A test with a subclass of Ring:

sage: R.<x> = PolynomialRing(ZZ)
sage: I = R.ideal([4 + 3*x + x^2, 1 + x^2])
sage: S = R.quotient_ring(I, 'a')
sage: S.gens()
(a,)

sage: R.<x,y> = PolynomialRing(QQ,2)
sage: S.<a,b> = R.quotient_ring((x^2, y))
sage: S
Quotient of Multivariate Polynomial Ring in x, y over Rational Field by the ideal (x^2, y)
sage: S.gens()
(a, 0)
sage: a == b
False
class SubcategoryMethods#

Bases: object

Division()#

Return the full subcategory of the division objects of self.

A ring satisfies the division axiom if all non-zero elements have multiplicative inverses.

Note

This could be generalized to MagmasAndAdditiveMagmas.Distributive.AdditiveUnital.

EXAMPLES:

sage: Rings().Division()
Category of division rings
sage: Rings().Commutative().Division()
Category of fields
NoZeroDivisors()#

Return the full subcategory of the objects of self having no nonzero zero divisors.
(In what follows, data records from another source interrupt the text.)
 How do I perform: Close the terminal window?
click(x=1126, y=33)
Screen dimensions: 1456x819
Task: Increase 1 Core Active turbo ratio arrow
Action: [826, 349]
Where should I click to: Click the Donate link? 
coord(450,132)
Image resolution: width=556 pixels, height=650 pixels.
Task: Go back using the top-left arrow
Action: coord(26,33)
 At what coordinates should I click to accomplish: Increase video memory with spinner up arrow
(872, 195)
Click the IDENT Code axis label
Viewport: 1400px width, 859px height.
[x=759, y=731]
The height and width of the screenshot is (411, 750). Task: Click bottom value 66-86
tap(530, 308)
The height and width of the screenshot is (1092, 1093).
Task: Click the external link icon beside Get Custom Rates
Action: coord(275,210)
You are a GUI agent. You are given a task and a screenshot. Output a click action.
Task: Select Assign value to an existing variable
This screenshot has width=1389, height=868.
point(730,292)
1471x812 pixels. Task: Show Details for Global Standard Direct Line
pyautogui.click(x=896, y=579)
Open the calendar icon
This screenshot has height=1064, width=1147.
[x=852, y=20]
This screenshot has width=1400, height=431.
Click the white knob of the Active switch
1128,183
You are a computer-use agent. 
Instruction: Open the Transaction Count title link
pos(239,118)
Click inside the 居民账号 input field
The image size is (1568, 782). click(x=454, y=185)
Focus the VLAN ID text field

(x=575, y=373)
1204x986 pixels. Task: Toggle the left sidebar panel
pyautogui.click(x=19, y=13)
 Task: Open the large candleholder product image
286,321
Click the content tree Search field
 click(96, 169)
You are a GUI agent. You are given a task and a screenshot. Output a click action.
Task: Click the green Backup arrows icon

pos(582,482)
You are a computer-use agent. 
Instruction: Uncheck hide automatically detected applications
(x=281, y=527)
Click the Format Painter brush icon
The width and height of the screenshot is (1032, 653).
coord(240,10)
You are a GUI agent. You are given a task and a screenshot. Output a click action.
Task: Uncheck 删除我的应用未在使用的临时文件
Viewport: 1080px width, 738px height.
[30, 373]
A zero divisor in a ring \(R\) is an element \(x \in R\) such that there exists a nonzero element \(y \in R\) such that \(x \cdot y = 0\) or \(y \cdot x = 0\) (see Wikipedia article Zero_divisor).

EXAMPLES:

sage: Rings().NoZeroDivisors()
Category of domains

Note

This could be generalized to MagmasAndAdditiveMagmas.Distributive.AdditiveUnital.